▶ _Saved entries_:
###

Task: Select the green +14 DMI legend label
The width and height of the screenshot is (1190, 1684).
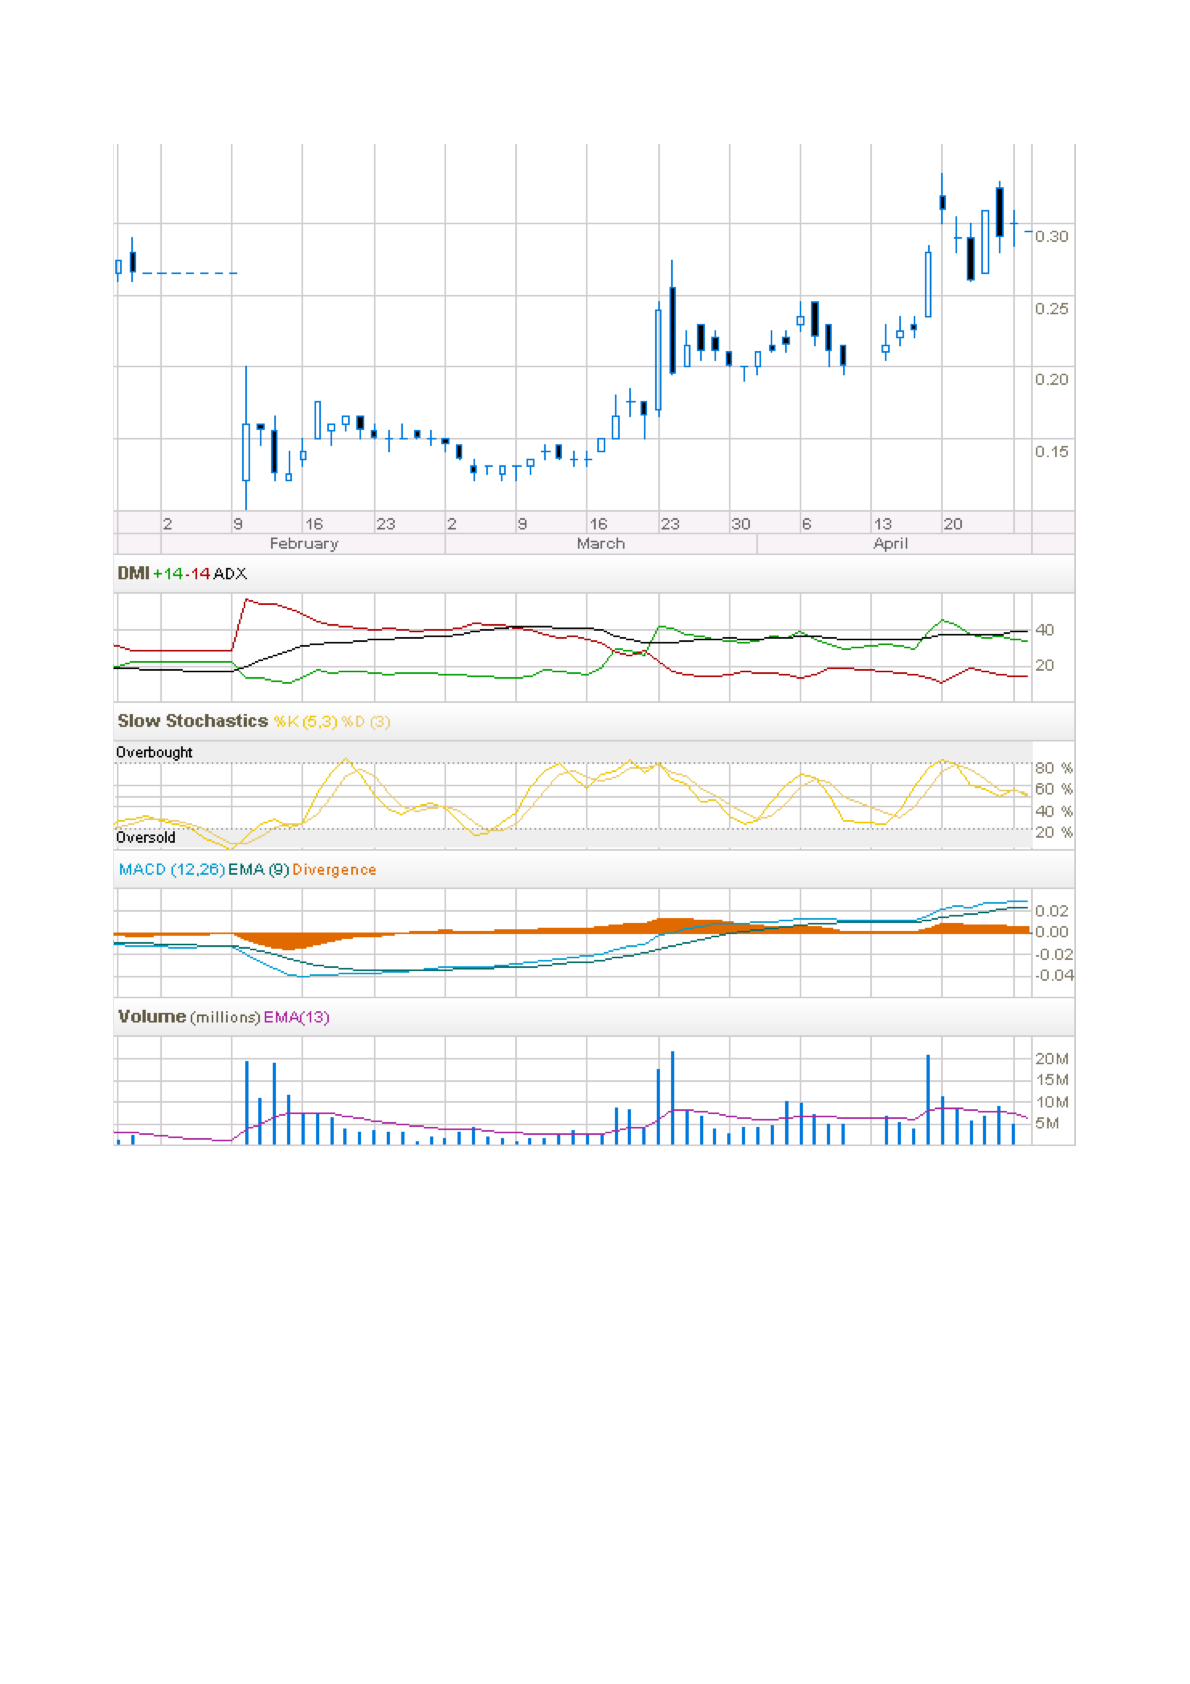Action: pyautogui.click(x=167, y=573)
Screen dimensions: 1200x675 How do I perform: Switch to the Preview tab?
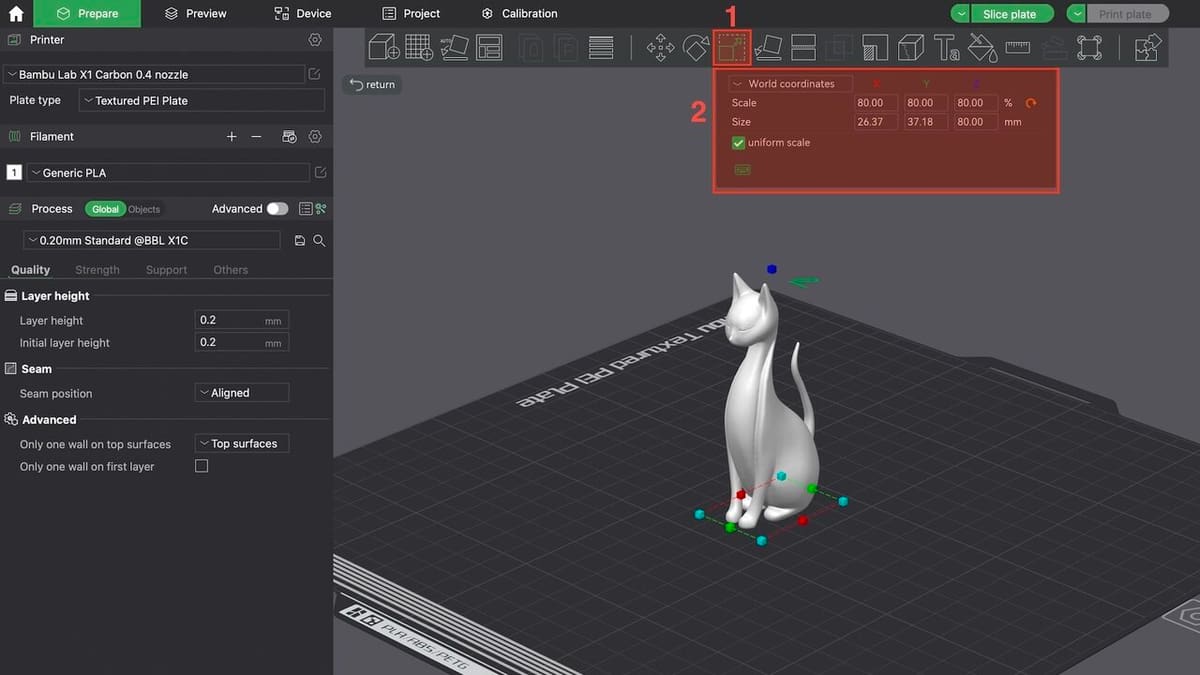(196, 14)
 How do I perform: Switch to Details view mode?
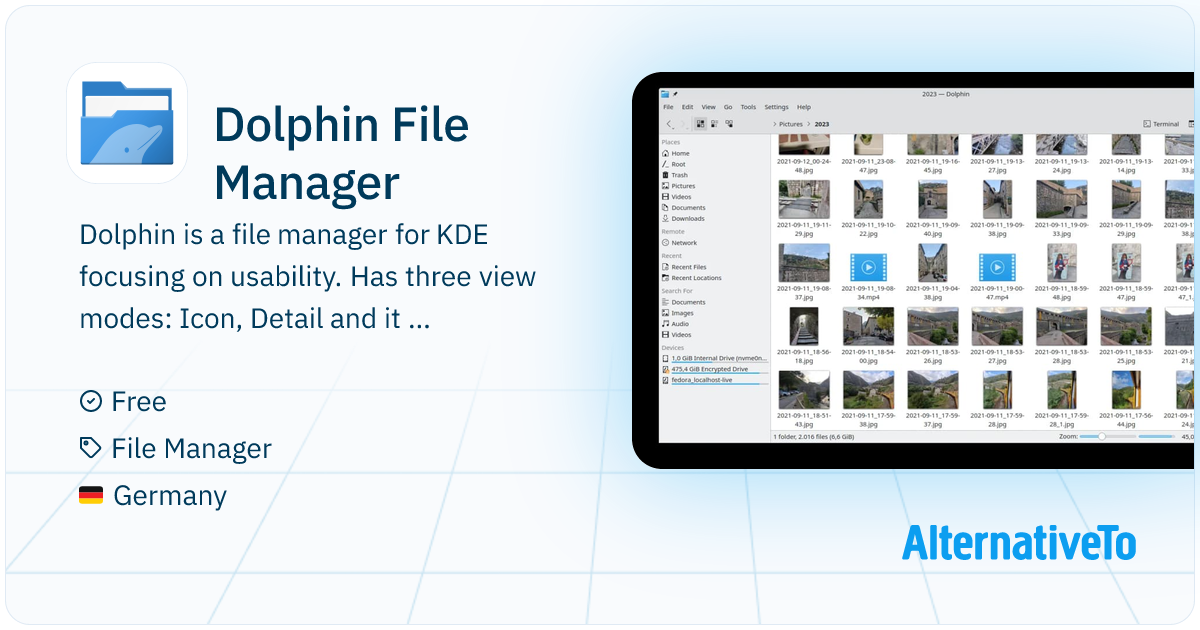(x=729, y=124)
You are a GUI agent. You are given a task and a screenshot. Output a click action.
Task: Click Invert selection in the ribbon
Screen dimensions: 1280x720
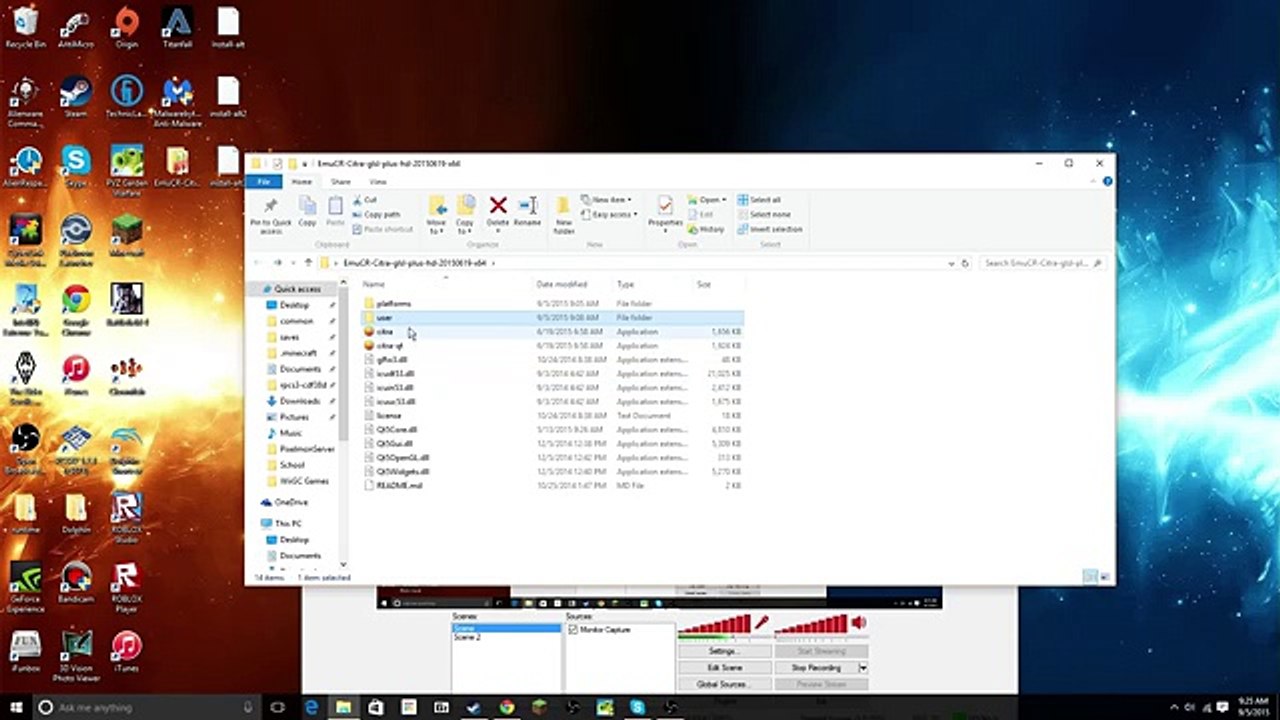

###

Return exactly, with no pictures, each line from the one that contains "Task: Click Invert selection in the ribbon" through the end of the entries above, both ends included.

▶ _EXERCISE RESPONSE_:
Task: Click Invert selection in the ribbon
Screen dimensions: 1280x720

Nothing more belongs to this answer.